Jeu de Superlumen et Soedesco Publishing (2023PlayStation 5)

Pour commencer l'année sous des auspices d'un autre monde : plongée dans l'antre de la folie à l'espagnole avec Desolatium, succédané de point and click à l'ancienne qui nous ramène à la Rome des cultistes, en terres Insmouthéennes, le temps d'une énième enquête à base de gens encapuchonnés pas très gentils et de monstres mi hommes mi poissons (mais tant qu'il n'y a pas Cyril Hanouna, ça va, ça fait pas peur).

Incarnant à tour de rôle quatre personnages liés par un même combat crypto-historico-prophético-païen, le joueur devra fouiller méticuleusement chaque environnement photo à 360° pour y trouver le micro poil de fesse qui lui permettra de progresser dans ses investigations et d'empêcher le retour de la revanche de nos Anciens préférés.
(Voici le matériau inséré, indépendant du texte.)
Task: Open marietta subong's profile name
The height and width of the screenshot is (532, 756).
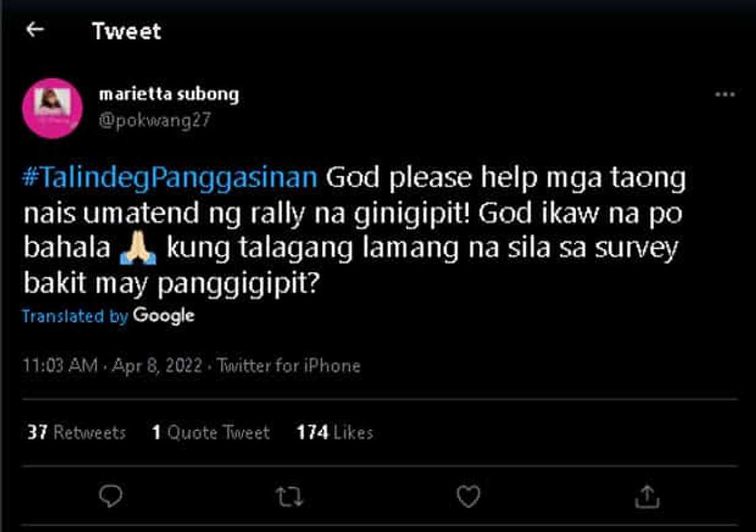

Et si l'on peinera parfois à tracer la route tant il s'agit de dénicher l'aiguille du chaos dans la meule de foin démoniaque, la progression sera néanmoins régulière et jamais pleinement laborieuse non plus. Ceci, pour une raison fort simple : en matière de difficulté, on est (très) loin d'un Myst ou d'un Secret Files, au point qu'on n'aurait pas craché sur un peu de challenge supplémentaire quand même, pour marquer le coup. Pas besoin de démonter la vis au pied du lampadaire pour la cacher dans la tarte à la myrtille sous le piédestal de la statue du gouverneur : les éléments à combiner sont peu nombreux, leur fonction la plupart du temps limpide, si bien que même lorsque les associations ne sont pas évidentes, les tâtonnements sont rares et s'avèrent vite payants.

"Ha tiens, ça marche ? ! Hum... C'était exactement ce que je voulais faire !".

riche de lore (classique, mais efficace) et de clins d'oeil de spécialiste, l'ensemble se distingue également par l'esthétique pop art de ses dialogues et ses cinématiques, superbe, au point qu'on aurait aimé voir l'effet étendu aux décors (ce qui était semble-t-il initialement le projet, mais a sans doute dû être abandonné pour des raisons de lisibilité), quand bien même l'effort de mise en scène des lieux est plus qu'honorable (d'autant qu'il s'agit, répétons-le, de lieux réels, joliment diversifiés).

Bien qu'assez conventionnelle dans ce registre vert poisseux, l'enquête est aussi prenante que passionnante, et malgré l'archaïsme antédiluvien du gameplay, on peine à lâcher la manette, on a toujours envie d'aller un peu plus loin, d'en apprendre davantage, de cliquer sur tous les cailloux jusqu'à ce que crampe au doigt s'ensuive. Effet "partie d'Horreur à Arkham" garanti.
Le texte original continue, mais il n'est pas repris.